:: Raw data ::

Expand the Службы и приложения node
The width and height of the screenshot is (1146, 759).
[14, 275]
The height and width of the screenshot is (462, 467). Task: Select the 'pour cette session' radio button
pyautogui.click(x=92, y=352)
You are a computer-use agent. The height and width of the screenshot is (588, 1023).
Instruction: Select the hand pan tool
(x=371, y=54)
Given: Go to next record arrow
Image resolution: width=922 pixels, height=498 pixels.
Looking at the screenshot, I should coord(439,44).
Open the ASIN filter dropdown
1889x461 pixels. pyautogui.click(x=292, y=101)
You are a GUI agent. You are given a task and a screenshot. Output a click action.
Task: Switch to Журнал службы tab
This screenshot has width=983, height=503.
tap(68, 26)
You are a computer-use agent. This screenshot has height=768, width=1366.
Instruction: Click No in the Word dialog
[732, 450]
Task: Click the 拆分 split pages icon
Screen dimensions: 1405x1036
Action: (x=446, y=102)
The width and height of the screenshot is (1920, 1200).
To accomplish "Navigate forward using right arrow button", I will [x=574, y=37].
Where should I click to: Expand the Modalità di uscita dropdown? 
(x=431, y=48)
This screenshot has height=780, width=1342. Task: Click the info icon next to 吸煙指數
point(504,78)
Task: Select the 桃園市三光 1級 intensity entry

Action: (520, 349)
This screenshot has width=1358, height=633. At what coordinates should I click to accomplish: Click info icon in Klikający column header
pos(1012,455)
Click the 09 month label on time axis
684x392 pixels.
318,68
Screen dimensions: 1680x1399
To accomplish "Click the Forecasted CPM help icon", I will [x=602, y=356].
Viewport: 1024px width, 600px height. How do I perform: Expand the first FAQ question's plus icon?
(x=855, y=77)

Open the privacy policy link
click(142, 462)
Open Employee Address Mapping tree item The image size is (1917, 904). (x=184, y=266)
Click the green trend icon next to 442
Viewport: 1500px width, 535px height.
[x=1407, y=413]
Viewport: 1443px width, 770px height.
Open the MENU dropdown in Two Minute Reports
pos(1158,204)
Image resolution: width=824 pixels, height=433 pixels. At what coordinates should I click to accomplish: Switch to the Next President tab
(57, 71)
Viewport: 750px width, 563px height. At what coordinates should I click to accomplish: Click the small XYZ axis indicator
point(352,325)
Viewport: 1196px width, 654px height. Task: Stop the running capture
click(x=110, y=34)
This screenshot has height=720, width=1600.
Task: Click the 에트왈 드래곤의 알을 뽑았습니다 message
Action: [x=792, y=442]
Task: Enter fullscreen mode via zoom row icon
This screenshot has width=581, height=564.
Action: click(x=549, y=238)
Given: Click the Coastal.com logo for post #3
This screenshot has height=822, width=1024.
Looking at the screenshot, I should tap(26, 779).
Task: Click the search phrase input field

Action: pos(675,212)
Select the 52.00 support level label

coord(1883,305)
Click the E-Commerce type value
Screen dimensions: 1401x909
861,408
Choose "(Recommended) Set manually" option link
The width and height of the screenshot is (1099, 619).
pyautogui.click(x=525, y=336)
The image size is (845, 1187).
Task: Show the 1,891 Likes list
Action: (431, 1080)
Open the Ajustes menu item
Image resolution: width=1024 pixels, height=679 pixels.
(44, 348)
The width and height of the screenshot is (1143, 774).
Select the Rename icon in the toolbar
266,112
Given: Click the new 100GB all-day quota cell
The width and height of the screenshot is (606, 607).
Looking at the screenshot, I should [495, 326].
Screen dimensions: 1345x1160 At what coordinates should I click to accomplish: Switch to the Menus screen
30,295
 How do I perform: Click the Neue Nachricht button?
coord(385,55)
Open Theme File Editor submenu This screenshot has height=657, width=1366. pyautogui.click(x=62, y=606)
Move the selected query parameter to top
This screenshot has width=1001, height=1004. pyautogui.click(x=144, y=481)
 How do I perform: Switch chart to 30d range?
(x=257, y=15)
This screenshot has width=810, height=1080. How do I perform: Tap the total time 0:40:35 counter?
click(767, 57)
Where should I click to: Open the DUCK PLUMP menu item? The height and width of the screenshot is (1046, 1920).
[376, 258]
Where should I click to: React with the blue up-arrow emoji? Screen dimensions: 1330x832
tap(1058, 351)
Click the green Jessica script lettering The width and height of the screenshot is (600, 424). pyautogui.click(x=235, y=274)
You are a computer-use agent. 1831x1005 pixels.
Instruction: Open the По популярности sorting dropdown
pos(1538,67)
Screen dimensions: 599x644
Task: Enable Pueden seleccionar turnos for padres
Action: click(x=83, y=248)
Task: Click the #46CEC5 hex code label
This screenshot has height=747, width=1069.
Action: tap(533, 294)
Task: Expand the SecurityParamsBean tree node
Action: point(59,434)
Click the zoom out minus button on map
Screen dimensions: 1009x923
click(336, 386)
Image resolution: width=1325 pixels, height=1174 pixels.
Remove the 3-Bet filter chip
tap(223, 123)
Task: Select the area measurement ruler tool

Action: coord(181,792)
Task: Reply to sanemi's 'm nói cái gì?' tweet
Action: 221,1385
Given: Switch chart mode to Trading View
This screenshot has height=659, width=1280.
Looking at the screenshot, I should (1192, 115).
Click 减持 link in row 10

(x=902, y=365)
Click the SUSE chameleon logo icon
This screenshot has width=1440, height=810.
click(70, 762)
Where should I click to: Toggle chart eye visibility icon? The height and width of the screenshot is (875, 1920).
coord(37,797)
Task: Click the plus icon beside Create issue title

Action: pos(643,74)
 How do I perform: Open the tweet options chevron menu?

:: How to complete this task ::
For every entry above, give it back exactly as written.

:: Finished exercise ::
Expand the Службы и приложения node
The width and height of the screenshot is (1146, 759).
[14, 275]
The height and width of the screenshot is (462, 467). Task: Select the 'pour cette session' radio button
pyautogui.click(x=92, y=352)
You are a computer-use agent. The height and width of the screenshot is (588, 1023).
Instruction: Select the hand pan tool
(x=371, y=54)
Given: Go to next record arrow
Image resolution: width=922 pixels, height=498 pixels.
Looking at the screenshot, I should coord(439,44).
Open the ASIN filter dropdown
1889x461 pixels. pyautogui.click(x=292, y=101)
You are a GUI agent. You are given a task and a screenshot. Output a click action.
Task: Switch to Журнал службы tab
This screenshot has width=983, height=503.
tap(68, 26)
You are a computer-use agent. This screenshot has height=768, width=1366.
Instruction: Click No in the Word dialog
[732, 450]
Task: Click the 拆分 split pages icon
Screen dimensions: 1405x1036
Action: (x=446, y=102)
The width and height of the screenshot is (1920, 1200).
To accomplish "Navigate forward using right arrow button", I will [x=574, y=37].
Where should I click to: Expand the Modalità di uscita dropdown? 
(x=431, y=48)
This screenshot has height=780, width=1342. Task: Click the info icon next to 吸煙指數
point(504,78)
Task: Select the 桃園市三光 1級 intensity entry

Action: (520, 349)
This screenshot has width=1358, height=633. At what coordinates should I click to accomplish: Click info icon in Klikający column header
pos(1012,455)
Click the 09 month label on time axis
684x392 pixels.
318,68
Screen dimensions: 1680x1399
To accomplish "Click the Forecasted CPM help icon", I will [x=602, y=356].
Viewport: 1024px width, 600px height. How do I perform: Expand the first FAQ question's plus icon?
(x=855, y=77)

Open the privacy policy link
click(142, 462)
Open Employee Address Mapping tree item The image size is (1917, 904). (x=184, y=266)
Click the green trend icon next to 442
Viewport: 1500px width, 535px height.
[x=1407, y=413]
Viewport: 1443px width, 770px height.
Open the MENU dropdown in Two Minute Reports
pos(1158,204)
Image resolution: width=824 pixels, height=433 pixels. At what coordinates should I click to accomplish: Switch to the Next President tab
(57, 71)
Viewport: 750px width, 563px height. At what coordinates should I click to accomplish: Click the small XYZ axis indicator
point(352,325)
Viewport: 1196px width, 654px height. Task: Stop the running capture
click(x=110, y=34)
This screenshot has height=720, width=1600.
Task: Click the 에트왈 드래곤의 알을 뽑았습니다 message
Action: [x=792, y=442]
Task: Enter fullscreen mode via zoom row icon
This screenshot has width=581, height=564.
Action: click(x=549, y=238)
Given: Click the Coastal.com logo for post #3
This screenshot has height=822, width=1024.
Looking at the screenshot, I should tap(26, 779).
Task: Click the search phrase input field

Action: pos(675,212)
Select the 52.00 support level label

coord(1883,305)
Click the E-Commerce type value
Screen dimensions: 1401x909
861,408
Choose "(Recommended) Set manually" option link
The width and height of the screenshot is (1099, 619).
pyautogui.click(x=525, y=336)
The image size is (845, 1187).
Task: Show the 1,891 Likes list
Action: (431, 1080)
Open the Ajustes menu item
Image resolution: width=1024 pixels, height=679 pixels.
(44, 348)
The width and height of the screenshot is (1143, 774).
Select the Rename icon in the toolbar
266,112
Given: Click the new 100GB all-day quota cell
The width and height of the screenshot is (606, 607).
Looking at the screenshot, I should [495, 326].
Screen dimensions: 1345x1160 At what coordinates should I click to accomplish: Switch to the Menus screen
30,295
 How do I perform: Click the Neue Nachricht button?
coord(385,55)
Open Theme File Editor submenu This screenshot has height=657, width=1366. pyautogui.click(x=62, y=606)
Move the selected query parameter to top
This screenshot has width=1001, height=1004. pyautogui.click(x=144, y=481)
 How do I perform: Switch chart to 30d range?
(x=257, y=15)
This screenshot has width=810, height=1080. How do I perform: Tap the total time 0:40:35 counter?
click(767, 57)
Where should I click to: Open the DUCK PLUMP menu item? The height and width of the screenshot is (1046, 1920).
[376, 258]
Where should I click to: React with the blue up-arrow emoji? Screen dimensions: 1330x832
tap(1058, 351)
Click the green Jessica script lettering The width and height of the screenshot is (600, 424). pyautogui.click(x=235, y=274)
You are a computer-use agent. 1831x1005 pixels.
Instruction: Open the По популярности sorting dropdown
pos(1538,67)
Screen dimensions: 599x644
Task: Enable Pueden seleccionar turnos for padres
Action: click(x=83, y=248)
Task: Click the #46CEC5 hex code label
This screenshot has height=747, width=1069.
Action: tap(533, 294)
Task: Expand the SecurityParamsBean tree node
Action: point(59,434)
Click the zoom out minus button on map
Screen dimensions: 1009x923
click(336, 386)
Image resolution: width=1325 pixels, height=1174 pixels.
Remove the 3-Bet filter chip
tap(223, 123)
Task: Select the area measurement ruler tool

Action: coord(181,792)
Task: Reply to sanemi's 'm nói cái gì?' tweet
Action: 221,1385
Given: Switch chart mode to Trading View
This screenshot has height=659, width=1280.
Looking at the screenshot, I should (1192, 115).
Click 减持 link in row 10

(x=902, y=365)
Click the SUSE chameleon logo icon
This screenshot has width=1440, height=810.
click(70, 762)
Where should I click to: Toggle chart eye visibility icon? The height and width of the screenshot is (875, 1920).
coord(37,797)
Task: Click the plus icon beside Create issue title

Action: pos(643,74)
 How do I perform: Open the tweet options chevron menu?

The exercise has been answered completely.